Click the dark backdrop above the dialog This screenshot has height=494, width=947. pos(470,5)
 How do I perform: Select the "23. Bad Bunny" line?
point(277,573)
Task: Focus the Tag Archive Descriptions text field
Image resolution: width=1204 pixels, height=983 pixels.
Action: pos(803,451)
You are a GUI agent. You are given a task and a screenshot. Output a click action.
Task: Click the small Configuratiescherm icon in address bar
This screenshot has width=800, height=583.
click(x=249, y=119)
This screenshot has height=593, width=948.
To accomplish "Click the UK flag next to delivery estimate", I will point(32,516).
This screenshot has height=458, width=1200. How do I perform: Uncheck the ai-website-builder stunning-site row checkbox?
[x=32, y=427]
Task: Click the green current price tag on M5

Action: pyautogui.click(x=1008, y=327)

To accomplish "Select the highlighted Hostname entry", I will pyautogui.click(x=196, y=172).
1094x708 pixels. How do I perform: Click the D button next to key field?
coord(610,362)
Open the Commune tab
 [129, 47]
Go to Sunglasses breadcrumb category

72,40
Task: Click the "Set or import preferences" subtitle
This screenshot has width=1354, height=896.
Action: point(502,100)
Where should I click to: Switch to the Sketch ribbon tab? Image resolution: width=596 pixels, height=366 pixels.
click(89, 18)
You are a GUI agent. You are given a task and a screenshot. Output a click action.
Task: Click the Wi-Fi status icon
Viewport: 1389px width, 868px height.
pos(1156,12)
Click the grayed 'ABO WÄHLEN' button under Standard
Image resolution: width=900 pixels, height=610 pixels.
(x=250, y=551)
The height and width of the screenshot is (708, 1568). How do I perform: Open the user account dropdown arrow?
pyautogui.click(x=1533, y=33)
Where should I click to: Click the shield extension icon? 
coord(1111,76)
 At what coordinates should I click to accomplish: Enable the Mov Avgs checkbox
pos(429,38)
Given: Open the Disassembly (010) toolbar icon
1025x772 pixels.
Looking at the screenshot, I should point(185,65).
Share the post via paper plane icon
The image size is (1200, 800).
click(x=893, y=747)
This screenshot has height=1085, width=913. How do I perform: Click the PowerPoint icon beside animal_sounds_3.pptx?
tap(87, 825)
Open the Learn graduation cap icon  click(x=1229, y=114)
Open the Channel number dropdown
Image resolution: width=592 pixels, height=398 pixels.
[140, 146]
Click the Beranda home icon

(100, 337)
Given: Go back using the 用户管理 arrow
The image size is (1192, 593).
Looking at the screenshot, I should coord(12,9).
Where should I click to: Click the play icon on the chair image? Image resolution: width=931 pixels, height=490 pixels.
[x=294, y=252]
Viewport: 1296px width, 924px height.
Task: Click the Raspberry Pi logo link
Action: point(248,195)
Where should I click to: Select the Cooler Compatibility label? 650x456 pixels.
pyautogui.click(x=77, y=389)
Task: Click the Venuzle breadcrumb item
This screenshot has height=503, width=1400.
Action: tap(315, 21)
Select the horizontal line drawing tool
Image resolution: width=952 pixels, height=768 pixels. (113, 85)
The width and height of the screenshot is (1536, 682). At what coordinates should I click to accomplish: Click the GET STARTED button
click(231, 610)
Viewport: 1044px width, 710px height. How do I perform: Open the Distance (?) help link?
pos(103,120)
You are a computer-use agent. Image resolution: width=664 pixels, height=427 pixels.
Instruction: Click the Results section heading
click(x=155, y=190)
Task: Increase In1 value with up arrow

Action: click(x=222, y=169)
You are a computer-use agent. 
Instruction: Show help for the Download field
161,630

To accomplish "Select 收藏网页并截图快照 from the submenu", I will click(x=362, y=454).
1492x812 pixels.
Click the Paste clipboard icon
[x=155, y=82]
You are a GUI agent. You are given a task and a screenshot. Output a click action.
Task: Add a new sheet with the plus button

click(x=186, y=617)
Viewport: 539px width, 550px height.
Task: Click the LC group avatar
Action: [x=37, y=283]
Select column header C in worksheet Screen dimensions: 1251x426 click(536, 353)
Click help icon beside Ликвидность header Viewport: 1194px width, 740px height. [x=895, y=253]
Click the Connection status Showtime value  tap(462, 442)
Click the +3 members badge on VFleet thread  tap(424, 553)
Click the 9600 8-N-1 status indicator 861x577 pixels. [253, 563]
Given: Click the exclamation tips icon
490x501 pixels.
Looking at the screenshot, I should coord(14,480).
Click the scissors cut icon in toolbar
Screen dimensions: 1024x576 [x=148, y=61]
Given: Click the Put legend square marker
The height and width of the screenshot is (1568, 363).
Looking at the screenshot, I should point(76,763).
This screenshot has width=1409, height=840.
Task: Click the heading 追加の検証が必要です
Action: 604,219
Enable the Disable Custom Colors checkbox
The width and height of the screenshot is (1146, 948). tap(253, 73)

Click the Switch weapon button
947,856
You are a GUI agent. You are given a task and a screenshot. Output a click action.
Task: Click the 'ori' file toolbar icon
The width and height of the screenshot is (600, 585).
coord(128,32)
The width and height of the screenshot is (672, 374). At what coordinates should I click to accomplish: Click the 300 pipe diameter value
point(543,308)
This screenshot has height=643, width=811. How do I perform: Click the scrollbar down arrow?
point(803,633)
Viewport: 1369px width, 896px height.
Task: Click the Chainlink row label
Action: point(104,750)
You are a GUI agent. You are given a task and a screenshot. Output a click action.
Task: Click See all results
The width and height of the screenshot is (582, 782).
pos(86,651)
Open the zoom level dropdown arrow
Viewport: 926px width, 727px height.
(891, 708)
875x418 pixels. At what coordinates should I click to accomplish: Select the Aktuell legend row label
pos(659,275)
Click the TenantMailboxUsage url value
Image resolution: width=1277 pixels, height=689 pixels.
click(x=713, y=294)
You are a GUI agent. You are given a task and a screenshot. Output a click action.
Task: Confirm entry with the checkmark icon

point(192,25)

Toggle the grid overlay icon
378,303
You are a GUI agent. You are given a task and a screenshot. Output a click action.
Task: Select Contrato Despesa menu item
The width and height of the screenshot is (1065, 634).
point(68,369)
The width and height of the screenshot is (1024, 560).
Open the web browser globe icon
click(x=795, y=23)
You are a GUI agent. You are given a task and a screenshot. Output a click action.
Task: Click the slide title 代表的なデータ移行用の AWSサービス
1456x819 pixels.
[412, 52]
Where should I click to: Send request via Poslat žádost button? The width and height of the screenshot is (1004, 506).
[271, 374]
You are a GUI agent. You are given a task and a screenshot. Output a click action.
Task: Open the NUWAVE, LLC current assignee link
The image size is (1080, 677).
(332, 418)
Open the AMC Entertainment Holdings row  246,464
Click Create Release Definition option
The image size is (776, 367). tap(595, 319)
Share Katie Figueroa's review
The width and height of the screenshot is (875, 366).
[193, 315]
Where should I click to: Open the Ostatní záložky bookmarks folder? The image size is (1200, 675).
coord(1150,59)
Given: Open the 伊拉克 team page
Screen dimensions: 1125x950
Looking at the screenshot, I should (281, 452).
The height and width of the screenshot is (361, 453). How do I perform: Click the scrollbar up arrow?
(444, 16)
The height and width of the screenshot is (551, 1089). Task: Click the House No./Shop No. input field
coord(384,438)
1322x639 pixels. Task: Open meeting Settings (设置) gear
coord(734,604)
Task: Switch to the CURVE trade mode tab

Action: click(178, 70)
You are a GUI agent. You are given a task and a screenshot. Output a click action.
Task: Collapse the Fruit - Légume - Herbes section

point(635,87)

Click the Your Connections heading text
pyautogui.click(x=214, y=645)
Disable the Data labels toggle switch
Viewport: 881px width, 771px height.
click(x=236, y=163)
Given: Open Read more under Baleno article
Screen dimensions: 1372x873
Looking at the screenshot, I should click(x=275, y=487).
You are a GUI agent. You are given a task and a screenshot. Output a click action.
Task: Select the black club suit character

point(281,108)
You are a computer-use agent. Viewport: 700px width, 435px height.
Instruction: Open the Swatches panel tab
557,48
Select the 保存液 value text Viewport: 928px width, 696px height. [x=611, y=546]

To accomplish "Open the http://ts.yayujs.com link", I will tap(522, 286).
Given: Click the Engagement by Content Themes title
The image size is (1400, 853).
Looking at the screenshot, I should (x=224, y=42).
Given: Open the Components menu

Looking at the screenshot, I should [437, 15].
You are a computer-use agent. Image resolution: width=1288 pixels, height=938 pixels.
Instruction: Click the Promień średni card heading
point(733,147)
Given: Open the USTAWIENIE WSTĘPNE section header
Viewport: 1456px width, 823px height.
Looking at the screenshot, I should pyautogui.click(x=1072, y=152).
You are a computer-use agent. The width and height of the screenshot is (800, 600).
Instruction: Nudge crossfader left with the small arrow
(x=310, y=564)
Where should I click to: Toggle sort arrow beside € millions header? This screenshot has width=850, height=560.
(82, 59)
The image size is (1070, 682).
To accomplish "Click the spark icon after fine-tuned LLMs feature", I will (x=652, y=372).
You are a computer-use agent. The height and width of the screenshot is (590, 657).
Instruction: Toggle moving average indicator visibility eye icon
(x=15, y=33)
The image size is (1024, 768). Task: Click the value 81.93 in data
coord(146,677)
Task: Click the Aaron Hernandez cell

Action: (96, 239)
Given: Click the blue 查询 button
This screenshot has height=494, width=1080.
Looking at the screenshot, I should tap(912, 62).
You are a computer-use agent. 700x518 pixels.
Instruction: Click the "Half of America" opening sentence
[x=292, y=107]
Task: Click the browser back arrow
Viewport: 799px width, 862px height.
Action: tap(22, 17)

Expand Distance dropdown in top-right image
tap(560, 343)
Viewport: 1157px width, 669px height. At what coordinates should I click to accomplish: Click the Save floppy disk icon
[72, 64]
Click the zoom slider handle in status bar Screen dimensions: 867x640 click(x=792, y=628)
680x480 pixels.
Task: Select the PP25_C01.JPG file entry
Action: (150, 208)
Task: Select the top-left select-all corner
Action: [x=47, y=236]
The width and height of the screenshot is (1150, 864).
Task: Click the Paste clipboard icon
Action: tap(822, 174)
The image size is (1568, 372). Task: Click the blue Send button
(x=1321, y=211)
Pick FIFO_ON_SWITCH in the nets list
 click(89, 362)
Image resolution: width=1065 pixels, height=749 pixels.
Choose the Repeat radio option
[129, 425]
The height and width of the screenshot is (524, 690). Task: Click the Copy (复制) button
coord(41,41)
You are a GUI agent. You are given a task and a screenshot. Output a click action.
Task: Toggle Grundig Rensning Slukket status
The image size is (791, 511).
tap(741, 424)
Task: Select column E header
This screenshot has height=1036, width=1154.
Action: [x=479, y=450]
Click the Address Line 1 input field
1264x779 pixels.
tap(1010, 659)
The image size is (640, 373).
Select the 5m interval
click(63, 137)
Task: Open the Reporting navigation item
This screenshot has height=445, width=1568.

◆ EXERCISE
From the records above, copy only the lines starting with the line that holds "Click the Connection" and going on through the line that holds "Given: Click the Put legend square marker", exactly as written.

◆ RESPONSE
Click the Connection status Showtime value  tap(462, 442)
Click the +3 members badge on VFleet thread  tap(424, 553)
Click the 9600 8-N-1 status indicator 861x577 pixels. [253, 563]
Given: Click the exclamation tips icon
490x501 pixels.
Looking at the screenshot, I should coord(14,480).
Click the scissors cut icon in toolbar
Screen dimensions: 1024x576 [x=148, y=61]
Given: Click the Put legend square marker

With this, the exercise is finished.